Questa Corte, pertanto, nell’ancora aperto dibattito circa l’ambito e la portata dell’esistenza di un generale principio di osservanza del contraddittorio endoprocedimentale, pur a seguito dell’ultimo intervento delle Sezioni Unite (Cass. 9 dicembre 2015, n. 24823), ha avuto modo di ribadire la necessità che l’iscrizione ipotecaria debba essere preceduta da una comunicazione preventiva che consenta al contribuente di interloquire in materia, in ragione della natura dell’iscrizione ipotecaria quale atto lesivo della sfera giuridica patrimoniale del destinatario (Cass. n. 380 del 2018; Cass. n. 17612 del 2016; Cass. n. 3316 del 2016), specificando altresì come, laddove nella pur formalmente denunciata violazione di una disposizione nella fattispecie inapplicabile, quale il D.P.R. n. 602 del 1973, art. 50, comma 2, il contribuente si sia nei fatti doluto di non essere stato posto in condizione di fare valere preventivamente le proprie difese all’assoggettamento del proprio patrimonio al vincolo costituito dall’iscrizione ipotecaria, rientri nel potere del giudice di qualificare giuridicamente i fatti e quindi l’utilizzazione della normativa che ad essi specificamente si attagli (Cass. n. 7605 del 2016; Cass. n. 23875 del 2015). Invero è, ormai, consolidato l’orientamento (Cass. n. 6072 del 2015; Cass. n. 8447 del 2015; Cass. n. 9916 del 2015; Cass. n. 11505 del 2015; Cass. n. 15509 del 2015) secondo cui le Sezioni Unite abbiano implicitamente riconosciuto che spetta al giudice qualificare giuridicamente la tesi del contribuente, che ha comunque dedotto la nullità dell’iscrizione di ipoteca a causa della mancata instaurazione del contraddittorio; e non assume rilievo la circostanza che sia stata invocata una norma in concreto non applicabile, dovendo il giudice dare adeguata veste giuridica ai fatti, utilizzando la normativa che ad essi si attagli.

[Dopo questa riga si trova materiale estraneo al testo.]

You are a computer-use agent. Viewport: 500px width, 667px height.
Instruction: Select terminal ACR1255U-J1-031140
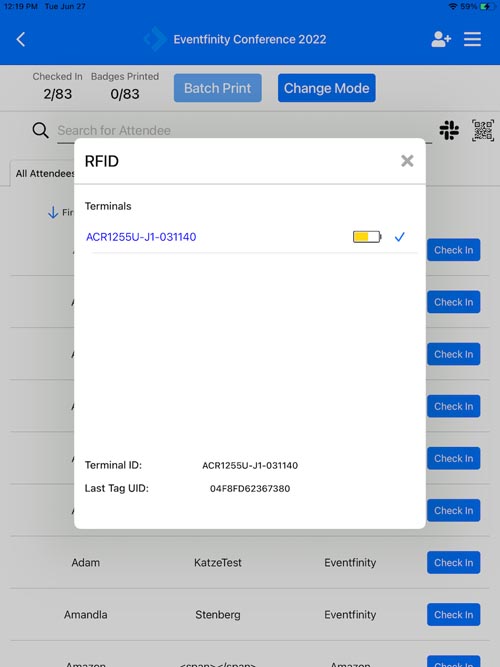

6. Da siffatti rilievi consegue il rigetto dei primi tre motivi di ricorso e l’assorbimento del quarto. Nulla va disposto per le spese, in mancanza di attività difensiva della parte intimata.

P.Q.M.

La Corte rigetta il ricorso. Ai sensi del D.P.R. n. 115 del 2002, art. 13, comma 1 quater, dà atto della sussistenza dei presupposti per il versamento da parte del ricorrente dell’ulteriore importo a titolo di contributo unificato pari a quello dovuto per il ricorso principale, a norma dello stesso art. 13, comma 1 -bis.

Così deciso in Roma, il 22 novembre 2018.